The number of malicious advertisements that try to infect internet users with malware has gone down considerably lately and is likely the result of the disappearance of the Angler exploit kit. The Angler exploit kit was previously the most used tool by cybercriminals to infect users using known vulnerabilities in Adobe Flash Player, Internet Explorer and Silverlight.
Internet users were infected when they used outdated versions of the mentioned software and visited a website serving the Angler exploit kit or viewed an advertisement that redirected the user to a page serving the kit.
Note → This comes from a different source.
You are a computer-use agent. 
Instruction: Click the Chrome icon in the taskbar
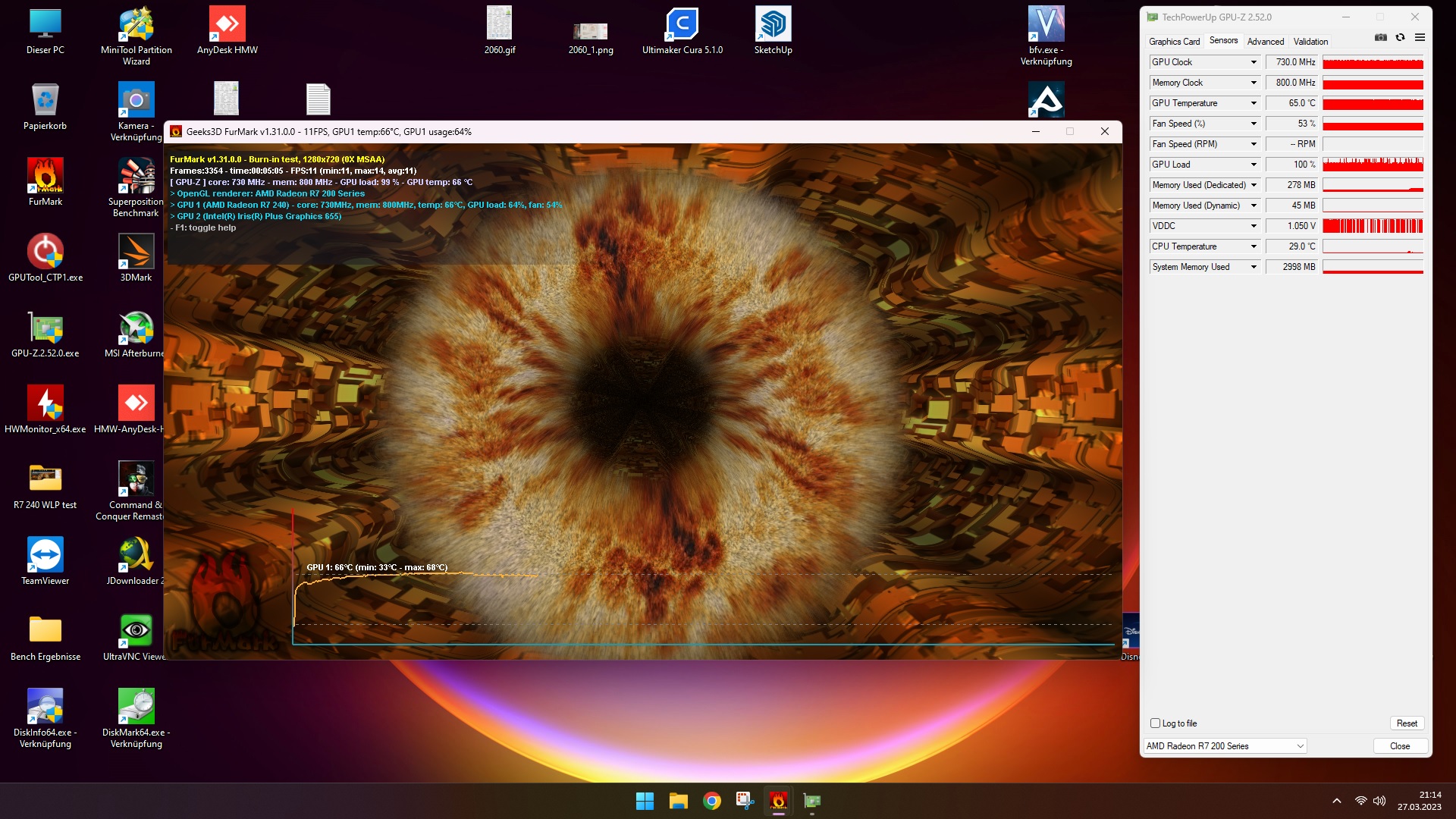[x=711, y=801]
The exploit kit infects computers without any user interaction.
Angler was the most popular exploit kit for cybercriminals the last two years and was used on large scale to infect internet users around the world. Since the beginning of June the exploitkit suddenly disappeared and didn't return.
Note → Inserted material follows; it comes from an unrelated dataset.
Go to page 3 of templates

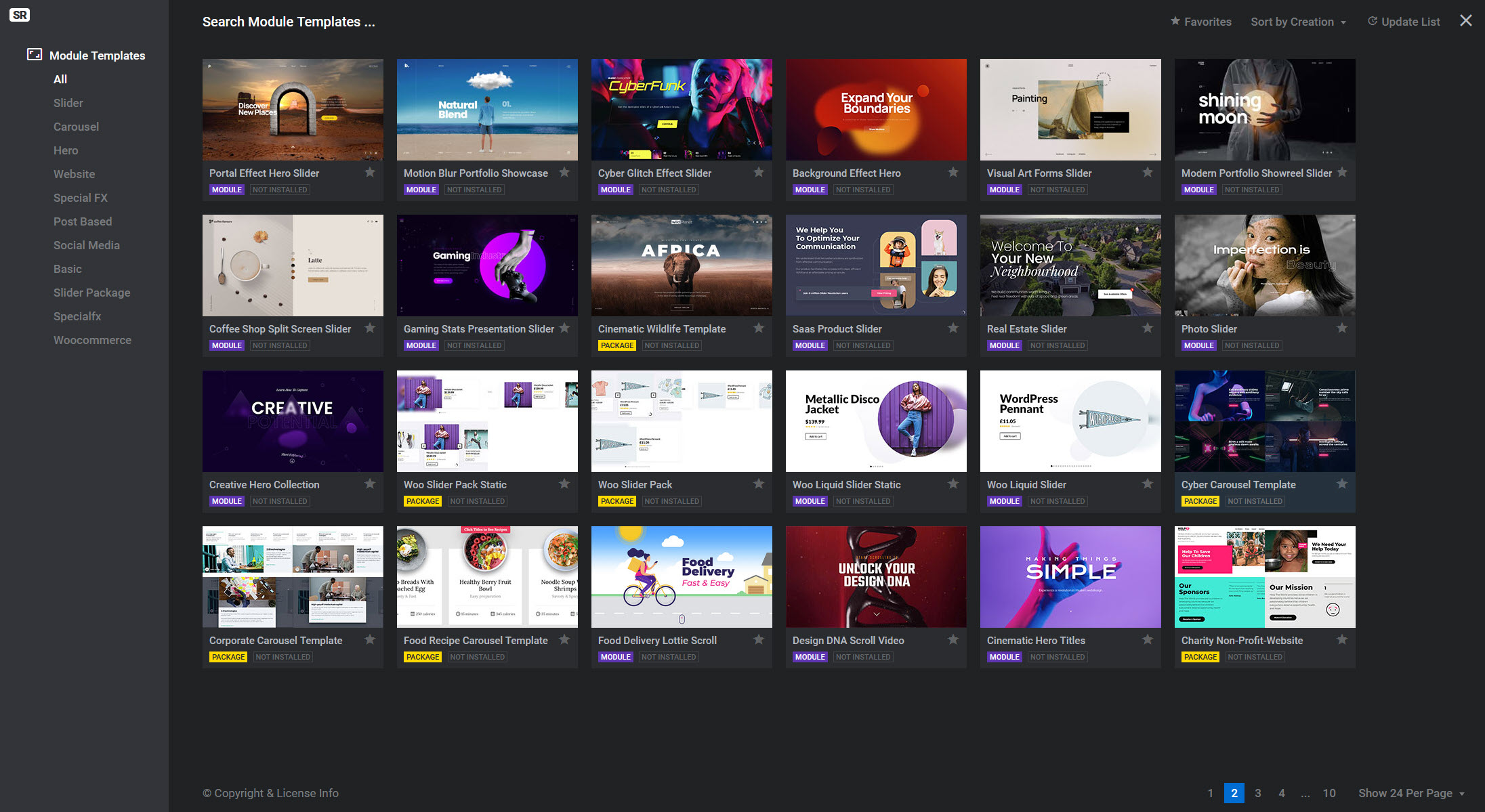coord(1258,793)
Since then no large scale attacks using malicious advertisements have been reported, according to Jerome Segura from Malwarebytes. Other exploit kits such a RIG of Magnitude are now used to infect users with malicious advertisements but their scale and sophistication can't be compared to the Angler exploit kit.
"Malvertising has always come in waves with attackers calculating their next move and big target, but the apparent demise of Angler EK has had an immediate impact", according to Segura.
The Neutrino exploit kit is now the most used kit, and is mainly used to infect users through hacked websites.
"It is far easier to hack into regular websites and inject malicious code but the reach in terms of traffic is much smaller compared to having a malicious advert displayed on top tier publishers. A single bad ad can expose hundreds of thousands of people at once, whereas it would take a lot of compromised websites to reach the same exposure level", Segura explains.